◆ **RECORDED INFORMATION**
***

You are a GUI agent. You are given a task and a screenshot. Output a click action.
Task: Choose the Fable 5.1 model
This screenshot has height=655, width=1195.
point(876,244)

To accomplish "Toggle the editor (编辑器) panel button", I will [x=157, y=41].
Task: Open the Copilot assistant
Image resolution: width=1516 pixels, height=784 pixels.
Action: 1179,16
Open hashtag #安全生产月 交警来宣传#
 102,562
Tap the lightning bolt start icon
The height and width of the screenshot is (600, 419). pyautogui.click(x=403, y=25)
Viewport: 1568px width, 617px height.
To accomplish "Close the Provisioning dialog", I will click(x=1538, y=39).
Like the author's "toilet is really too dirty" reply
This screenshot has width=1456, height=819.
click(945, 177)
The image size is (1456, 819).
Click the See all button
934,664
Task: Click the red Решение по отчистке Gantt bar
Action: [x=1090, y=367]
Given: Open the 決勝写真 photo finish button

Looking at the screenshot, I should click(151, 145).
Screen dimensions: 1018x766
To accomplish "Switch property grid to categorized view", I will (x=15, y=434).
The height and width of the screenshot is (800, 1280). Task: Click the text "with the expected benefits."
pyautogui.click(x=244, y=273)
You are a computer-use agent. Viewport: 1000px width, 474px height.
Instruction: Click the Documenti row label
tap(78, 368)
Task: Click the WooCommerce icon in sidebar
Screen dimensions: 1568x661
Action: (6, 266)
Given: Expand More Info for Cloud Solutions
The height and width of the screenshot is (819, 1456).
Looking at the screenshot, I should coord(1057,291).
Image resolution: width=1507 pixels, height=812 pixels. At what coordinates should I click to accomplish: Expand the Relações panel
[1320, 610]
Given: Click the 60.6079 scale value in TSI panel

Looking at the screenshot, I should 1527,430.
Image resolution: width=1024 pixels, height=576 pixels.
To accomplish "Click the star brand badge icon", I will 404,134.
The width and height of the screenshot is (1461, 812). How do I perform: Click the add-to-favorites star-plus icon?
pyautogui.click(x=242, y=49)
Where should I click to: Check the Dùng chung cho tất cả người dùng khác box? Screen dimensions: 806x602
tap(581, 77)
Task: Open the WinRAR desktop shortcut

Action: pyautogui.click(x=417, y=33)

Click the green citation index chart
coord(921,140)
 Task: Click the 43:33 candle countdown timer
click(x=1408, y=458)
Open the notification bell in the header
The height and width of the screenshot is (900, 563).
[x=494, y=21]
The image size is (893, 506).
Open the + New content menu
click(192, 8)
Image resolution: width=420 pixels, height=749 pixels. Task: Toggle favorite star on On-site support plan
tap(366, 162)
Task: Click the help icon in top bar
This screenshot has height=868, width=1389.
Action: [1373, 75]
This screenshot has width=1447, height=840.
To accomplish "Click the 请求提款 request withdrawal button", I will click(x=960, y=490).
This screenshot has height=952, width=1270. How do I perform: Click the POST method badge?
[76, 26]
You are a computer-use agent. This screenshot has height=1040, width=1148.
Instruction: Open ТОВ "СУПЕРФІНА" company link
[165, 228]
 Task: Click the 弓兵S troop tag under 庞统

***

◆ **THE PROBLEM**
Can you return everything from the start of the records down to the line containing "Action: [x=1090, y=367]", with both ends included and each line copied verbatim?

◆ **WRITTEN REPLY**
You are a GUI agent. You are given a task and a screenshot. Output a click action.
Task: Choose the Fable 5.1 model
This screenshot has height=655, width=1195.
point(876,244)

To accomplish "Toggle the editor (编辑器) panel button", I will [x=157, y=41].
Task: Open the Copilot assistant
Image resolution: width=1516 pixels, height=784 pixels.
Action: 1179,16
Open hashtag #安全生产月 交警来宣传#
 102,562
Tap the lightning bolt start icon
The height and width of the screenshot is (600, 419). pyautogui.click(x=403, y=25)
Viewport: 1568px width, 617px height.
To accomplish "Close the Provisioning dialog", I will click(x=1538, y=39).
Like the author's "toilet is really too dirty" reply
This screenshot has width=1456, height=819.
click(945, 177)
The image size is (1456, 819).
Click the See all button
934,664
Task: Click the red Решение по отчистке Gantt bar
Action: [x=1090, y=367]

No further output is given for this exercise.